“She was… how did you know that?”
“You took Janice shopping and left Miriam at the hotel.”
Suspicion crept into his voice. “Why are you asking about this?”
“Just one more question, George.”
“What?” Still doubtful.
“What hotel did they use?”
“Tell me why you want to know?” He was sobering up, suspicion growing, so I did what I had to do. I lied.
“It’s a harmless question, George.”
A minute later, I hung up, and for two more, I did nothing, just closed my eyes and let everything wash over me. The pain climbed to the next level as the drugs wore thin. I thought about the morphine pump, but kept my hand on the bed. When I felt able, I called the hotel in Charlotte. “Concierge desk, please.”
“One moment.” The phone clicked twice, then another man’s voice. “Concierge.”
“Yes. Do you have cars available for your guests?”
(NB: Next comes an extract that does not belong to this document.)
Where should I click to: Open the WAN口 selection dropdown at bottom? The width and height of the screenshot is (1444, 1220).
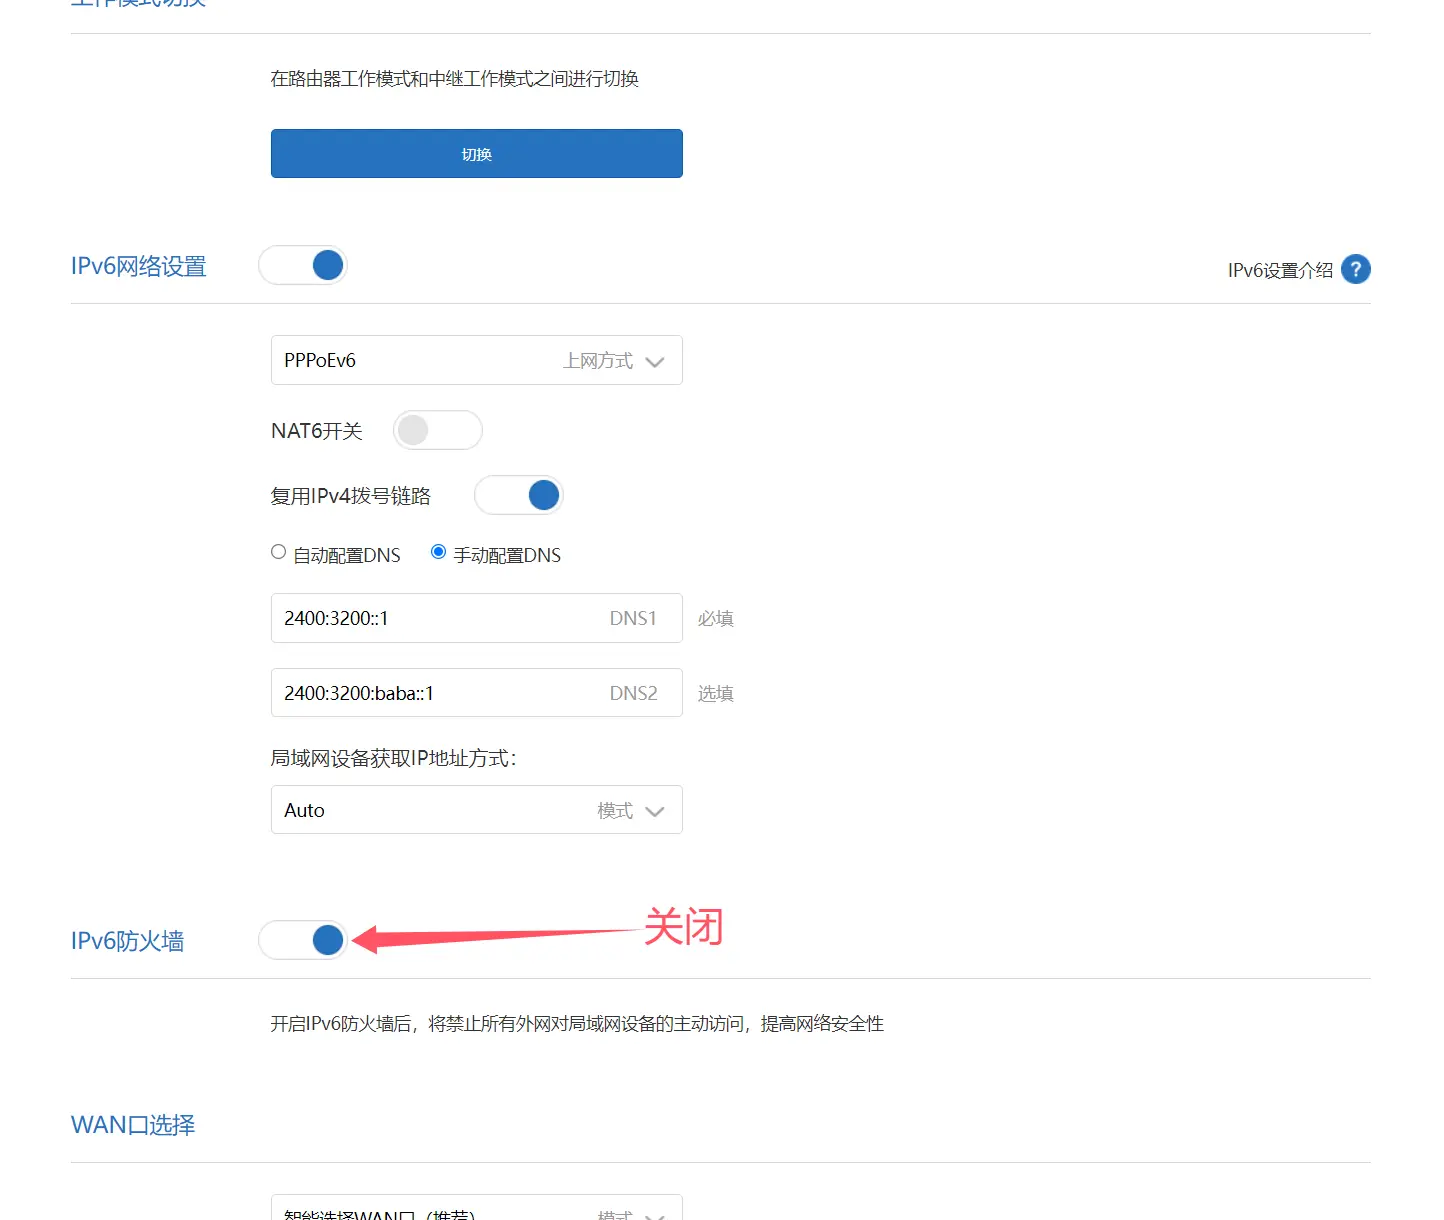pyautogui.click(x=476, y=1211)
“We have a private limousine service.”
“Do you loan cars to your guests? Or rent them?”
“No, sir.”
“What car rental company is nearest to your hotel?” He told me. It was one of the big ones.
“We can take you there in a shuttle,” he said.
“Can you give me their phone number?”
The woman who answered at the rental desk was standard corporate issue. Monotone. Unflappable. Unhelpful when I asked my question. “We cannot give out that information, sir.”
I tried to stay calm, but it was difficult. I asked three times. “It’s very important,” I said.
“I’m sorry, sir. We cannot give out that information.”
I hung up the phone, caught Robin on her cell. She was at the station house. “What is it, Adam? Are you okay?”
“I need some information. I can’t get it. They’d talk to the police, I think.”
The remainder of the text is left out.